> [EXERCISE REQUIREMENTS]:
Search the records for "agent" and copy each line that holds it.

Records excerpted from a collection
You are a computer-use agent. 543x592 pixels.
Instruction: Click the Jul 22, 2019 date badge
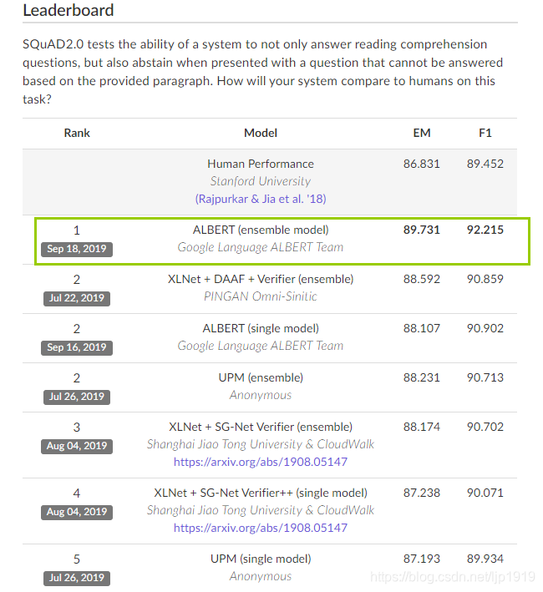(77, 298)
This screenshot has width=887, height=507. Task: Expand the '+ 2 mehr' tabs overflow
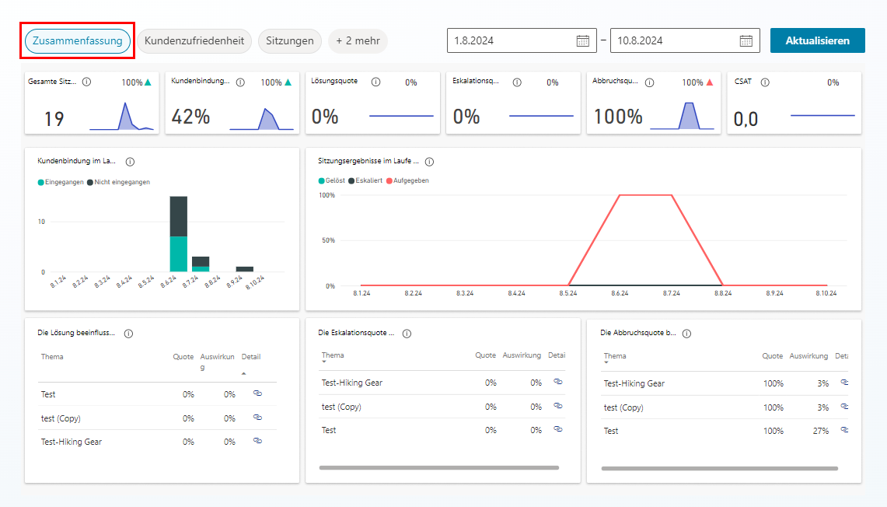358,41
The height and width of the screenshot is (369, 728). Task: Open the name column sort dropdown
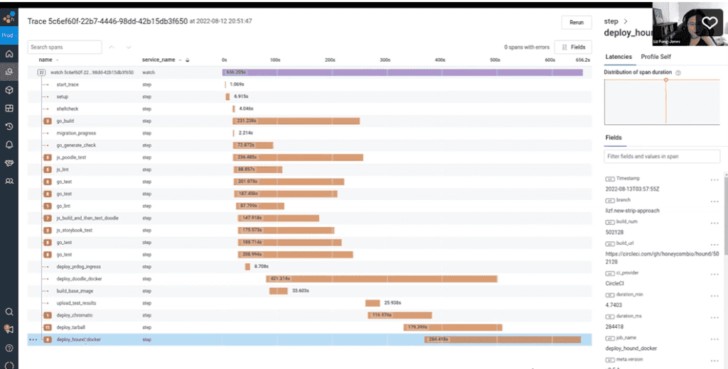(x=57, y=60)
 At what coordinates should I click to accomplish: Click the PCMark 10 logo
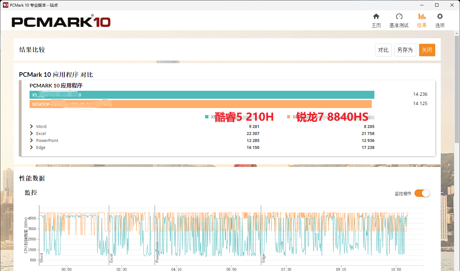point(61,22)
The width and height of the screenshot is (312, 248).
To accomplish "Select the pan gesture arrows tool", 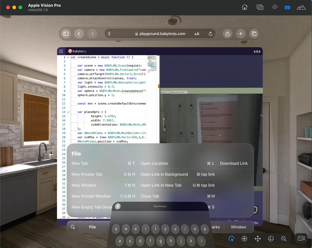I will [257, 239].
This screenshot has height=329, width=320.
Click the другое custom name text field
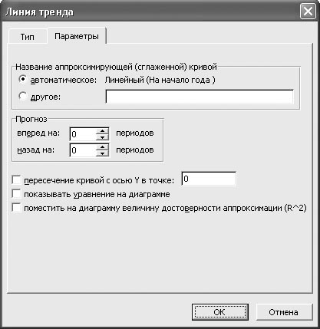(x=200, y=97)
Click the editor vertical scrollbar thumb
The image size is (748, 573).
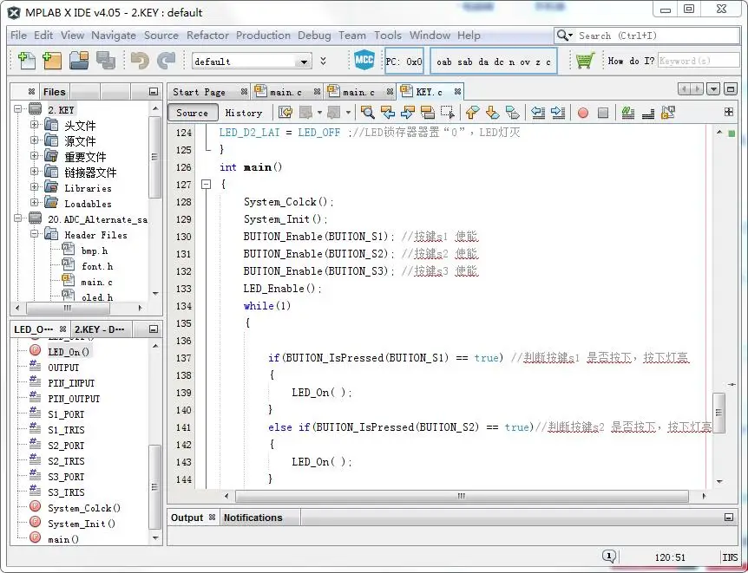click(718, 413)
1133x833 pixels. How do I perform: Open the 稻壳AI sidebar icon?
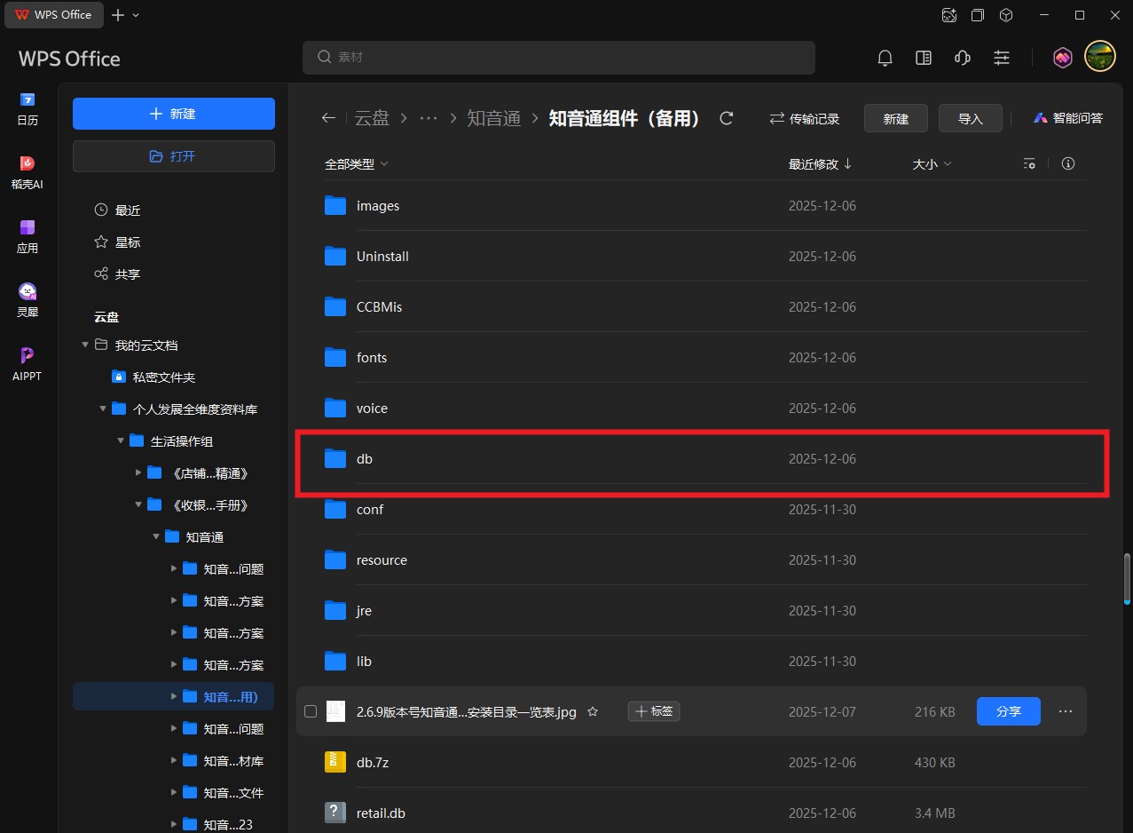28,172
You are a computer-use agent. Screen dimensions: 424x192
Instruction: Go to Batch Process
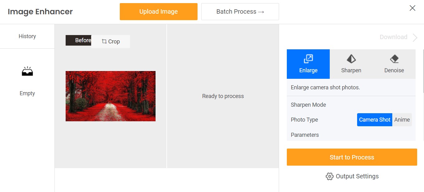[240, 11]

> [ANSWER BOX]:
You are a computer-use agent. 543x592 pixels.
You are a computer-use agent. Screen dimensions: 424x192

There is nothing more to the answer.